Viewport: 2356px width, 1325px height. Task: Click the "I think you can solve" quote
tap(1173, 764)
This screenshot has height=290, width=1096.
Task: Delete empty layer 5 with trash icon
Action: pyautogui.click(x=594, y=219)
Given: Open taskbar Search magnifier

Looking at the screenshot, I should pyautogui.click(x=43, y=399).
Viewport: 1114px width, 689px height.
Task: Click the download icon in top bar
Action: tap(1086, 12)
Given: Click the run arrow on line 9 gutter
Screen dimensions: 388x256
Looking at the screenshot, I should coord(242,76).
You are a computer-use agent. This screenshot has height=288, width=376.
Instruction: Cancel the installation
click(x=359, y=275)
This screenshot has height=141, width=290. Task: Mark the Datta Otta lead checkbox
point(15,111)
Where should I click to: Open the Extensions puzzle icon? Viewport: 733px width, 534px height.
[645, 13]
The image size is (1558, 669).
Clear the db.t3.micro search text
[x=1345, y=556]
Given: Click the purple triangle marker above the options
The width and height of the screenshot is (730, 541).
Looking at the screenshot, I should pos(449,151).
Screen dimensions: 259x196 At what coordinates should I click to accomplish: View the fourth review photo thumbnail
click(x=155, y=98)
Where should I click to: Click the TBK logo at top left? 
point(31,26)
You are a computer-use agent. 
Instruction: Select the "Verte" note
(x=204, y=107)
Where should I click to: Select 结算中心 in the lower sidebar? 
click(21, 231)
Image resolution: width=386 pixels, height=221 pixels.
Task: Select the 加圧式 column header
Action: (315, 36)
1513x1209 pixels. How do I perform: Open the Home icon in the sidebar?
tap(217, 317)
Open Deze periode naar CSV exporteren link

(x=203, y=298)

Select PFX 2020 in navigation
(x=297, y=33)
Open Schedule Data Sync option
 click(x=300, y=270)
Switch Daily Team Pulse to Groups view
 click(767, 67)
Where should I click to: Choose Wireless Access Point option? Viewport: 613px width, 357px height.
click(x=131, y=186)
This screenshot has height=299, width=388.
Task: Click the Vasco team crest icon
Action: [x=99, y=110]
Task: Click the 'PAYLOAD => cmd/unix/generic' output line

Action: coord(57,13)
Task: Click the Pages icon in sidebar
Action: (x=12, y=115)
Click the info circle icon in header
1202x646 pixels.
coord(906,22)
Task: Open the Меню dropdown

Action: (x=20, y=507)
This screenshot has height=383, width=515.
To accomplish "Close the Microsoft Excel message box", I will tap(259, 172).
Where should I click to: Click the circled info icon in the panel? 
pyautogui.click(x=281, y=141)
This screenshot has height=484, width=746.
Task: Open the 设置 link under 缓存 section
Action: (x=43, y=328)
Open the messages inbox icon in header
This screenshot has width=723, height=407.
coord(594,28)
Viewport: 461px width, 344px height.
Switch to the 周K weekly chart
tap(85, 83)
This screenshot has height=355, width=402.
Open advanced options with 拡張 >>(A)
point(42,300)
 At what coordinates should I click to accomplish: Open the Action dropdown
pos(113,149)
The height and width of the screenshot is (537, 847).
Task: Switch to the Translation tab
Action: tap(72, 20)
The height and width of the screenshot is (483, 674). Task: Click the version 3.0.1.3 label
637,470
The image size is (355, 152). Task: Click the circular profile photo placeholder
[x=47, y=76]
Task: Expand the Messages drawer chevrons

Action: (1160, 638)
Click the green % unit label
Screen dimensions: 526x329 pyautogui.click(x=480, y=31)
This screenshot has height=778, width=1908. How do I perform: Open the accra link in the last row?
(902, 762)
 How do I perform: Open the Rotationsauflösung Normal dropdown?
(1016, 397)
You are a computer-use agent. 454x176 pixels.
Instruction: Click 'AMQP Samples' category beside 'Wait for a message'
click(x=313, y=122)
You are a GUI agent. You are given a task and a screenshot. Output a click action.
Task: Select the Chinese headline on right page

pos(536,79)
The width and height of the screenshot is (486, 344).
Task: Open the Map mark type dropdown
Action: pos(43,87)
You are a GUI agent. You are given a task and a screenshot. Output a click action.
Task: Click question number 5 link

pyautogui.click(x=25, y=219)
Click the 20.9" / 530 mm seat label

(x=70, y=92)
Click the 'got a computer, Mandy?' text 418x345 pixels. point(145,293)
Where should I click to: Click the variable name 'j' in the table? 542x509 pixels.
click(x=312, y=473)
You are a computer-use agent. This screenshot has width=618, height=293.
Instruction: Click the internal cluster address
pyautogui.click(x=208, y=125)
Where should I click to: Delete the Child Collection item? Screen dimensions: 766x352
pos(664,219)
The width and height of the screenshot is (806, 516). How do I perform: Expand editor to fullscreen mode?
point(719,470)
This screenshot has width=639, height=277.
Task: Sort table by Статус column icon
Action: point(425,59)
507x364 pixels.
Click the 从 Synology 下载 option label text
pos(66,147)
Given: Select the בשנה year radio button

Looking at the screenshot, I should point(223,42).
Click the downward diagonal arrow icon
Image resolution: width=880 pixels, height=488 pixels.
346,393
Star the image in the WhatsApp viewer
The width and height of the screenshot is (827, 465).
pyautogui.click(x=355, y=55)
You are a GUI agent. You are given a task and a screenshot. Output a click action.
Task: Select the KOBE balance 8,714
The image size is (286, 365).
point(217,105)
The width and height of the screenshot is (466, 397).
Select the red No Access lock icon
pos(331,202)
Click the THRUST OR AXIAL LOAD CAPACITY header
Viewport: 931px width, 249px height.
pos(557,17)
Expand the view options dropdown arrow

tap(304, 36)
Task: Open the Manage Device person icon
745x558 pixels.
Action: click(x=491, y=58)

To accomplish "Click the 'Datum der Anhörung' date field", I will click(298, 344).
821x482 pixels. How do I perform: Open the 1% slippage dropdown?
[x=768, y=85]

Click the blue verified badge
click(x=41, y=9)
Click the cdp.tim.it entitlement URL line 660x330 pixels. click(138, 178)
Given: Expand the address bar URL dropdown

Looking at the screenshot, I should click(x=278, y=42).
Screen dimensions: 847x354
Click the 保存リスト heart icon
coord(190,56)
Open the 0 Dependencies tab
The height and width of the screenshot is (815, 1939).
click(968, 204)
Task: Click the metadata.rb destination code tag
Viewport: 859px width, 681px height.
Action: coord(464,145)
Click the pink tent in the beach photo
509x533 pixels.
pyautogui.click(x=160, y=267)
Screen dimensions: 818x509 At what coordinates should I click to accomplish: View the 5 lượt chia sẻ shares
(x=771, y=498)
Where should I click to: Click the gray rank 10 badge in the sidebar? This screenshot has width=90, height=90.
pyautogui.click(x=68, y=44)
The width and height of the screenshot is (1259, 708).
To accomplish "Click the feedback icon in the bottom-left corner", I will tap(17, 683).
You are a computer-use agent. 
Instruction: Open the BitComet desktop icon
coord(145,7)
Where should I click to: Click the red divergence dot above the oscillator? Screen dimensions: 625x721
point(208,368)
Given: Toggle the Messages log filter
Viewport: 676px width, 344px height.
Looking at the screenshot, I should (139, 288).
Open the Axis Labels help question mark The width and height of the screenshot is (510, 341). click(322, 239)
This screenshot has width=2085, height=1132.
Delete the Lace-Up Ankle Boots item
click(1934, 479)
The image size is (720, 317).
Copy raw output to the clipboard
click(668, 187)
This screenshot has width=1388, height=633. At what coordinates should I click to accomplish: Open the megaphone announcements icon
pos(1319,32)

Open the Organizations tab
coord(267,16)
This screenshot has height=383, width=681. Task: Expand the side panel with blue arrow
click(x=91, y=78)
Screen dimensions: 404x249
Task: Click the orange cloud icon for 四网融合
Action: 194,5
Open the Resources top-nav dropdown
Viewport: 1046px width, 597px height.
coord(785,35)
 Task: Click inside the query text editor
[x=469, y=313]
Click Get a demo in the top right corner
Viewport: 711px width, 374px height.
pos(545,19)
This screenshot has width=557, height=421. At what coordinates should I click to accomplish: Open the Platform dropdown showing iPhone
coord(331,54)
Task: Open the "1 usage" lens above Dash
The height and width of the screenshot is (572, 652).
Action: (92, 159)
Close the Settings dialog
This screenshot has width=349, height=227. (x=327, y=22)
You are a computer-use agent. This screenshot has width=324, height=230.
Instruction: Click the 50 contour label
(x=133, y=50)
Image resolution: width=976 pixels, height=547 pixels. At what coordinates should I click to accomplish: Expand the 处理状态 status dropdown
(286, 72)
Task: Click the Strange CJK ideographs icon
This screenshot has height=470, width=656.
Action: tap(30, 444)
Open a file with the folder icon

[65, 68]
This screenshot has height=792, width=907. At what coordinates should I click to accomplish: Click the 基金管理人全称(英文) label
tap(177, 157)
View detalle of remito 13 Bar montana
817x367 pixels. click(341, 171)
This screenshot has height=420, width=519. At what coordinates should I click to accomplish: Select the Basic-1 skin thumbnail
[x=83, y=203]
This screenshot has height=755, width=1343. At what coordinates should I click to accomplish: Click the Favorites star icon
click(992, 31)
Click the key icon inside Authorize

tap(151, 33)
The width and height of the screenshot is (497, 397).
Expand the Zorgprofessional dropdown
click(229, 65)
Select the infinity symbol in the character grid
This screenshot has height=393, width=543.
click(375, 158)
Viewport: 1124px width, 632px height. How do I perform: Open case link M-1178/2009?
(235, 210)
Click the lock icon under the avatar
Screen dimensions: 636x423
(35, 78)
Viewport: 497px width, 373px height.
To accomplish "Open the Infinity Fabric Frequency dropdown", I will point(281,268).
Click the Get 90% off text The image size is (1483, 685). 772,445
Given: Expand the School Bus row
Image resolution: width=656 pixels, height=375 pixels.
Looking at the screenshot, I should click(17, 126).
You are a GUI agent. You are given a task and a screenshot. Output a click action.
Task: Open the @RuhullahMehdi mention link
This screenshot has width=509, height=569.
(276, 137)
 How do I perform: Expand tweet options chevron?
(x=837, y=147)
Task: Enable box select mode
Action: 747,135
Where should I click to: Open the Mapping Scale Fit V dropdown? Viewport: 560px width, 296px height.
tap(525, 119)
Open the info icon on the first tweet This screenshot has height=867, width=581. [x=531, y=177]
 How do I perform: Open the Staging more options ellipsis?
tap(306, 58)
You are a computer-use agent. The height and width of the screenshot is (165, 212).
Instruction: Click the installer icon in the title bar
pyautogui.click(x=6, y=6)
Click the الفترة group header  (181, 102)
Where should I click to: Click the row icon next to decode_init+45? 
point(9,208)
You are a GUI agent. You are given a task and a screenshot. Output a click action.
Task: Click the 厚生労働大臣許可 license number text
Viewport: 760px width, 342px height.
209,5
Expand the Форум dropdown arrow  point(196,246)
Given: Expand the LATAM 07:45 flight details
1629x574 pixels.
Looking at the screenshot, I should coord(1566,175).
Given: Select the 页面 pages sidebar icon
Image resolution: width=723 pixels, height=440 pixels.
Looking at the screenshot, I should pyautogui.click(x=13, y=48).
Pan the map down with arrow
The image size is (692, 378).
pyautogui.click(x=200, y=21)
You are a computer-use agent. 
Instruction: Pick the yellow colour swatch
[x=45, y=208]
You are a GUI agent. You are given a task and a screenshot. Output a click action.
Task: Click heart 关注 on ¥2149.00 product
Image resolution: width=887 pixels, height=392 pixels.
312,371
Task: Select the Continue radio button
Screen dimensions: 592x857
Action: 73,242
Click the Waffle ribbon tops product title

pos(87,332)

Directions — Set down the lines of the records exactly, from the first one through the line containing "Given: Click the run arrow on line 9 gutter", and add nothing else.

Answer to the problem —
Viewport: 2356px width, 1325px height. Task: Click the "I think you can solve" quote
tap(1173, 764)
This screenshot has height=290, width=1096.
Task: Delete empty layer 5 with trash icon
Action: pyautogui.click(x=594, y=219)
Given: Open taskbar Search magnifier

Looking at the screenshot, I should pyautogui.click(x=43, y=399).
Viewport: 1114px width, 689px height.
Task: Click the download icon in top bar
Action: tap(1086, 12)
Given: Click the run arrow on line 9 gutter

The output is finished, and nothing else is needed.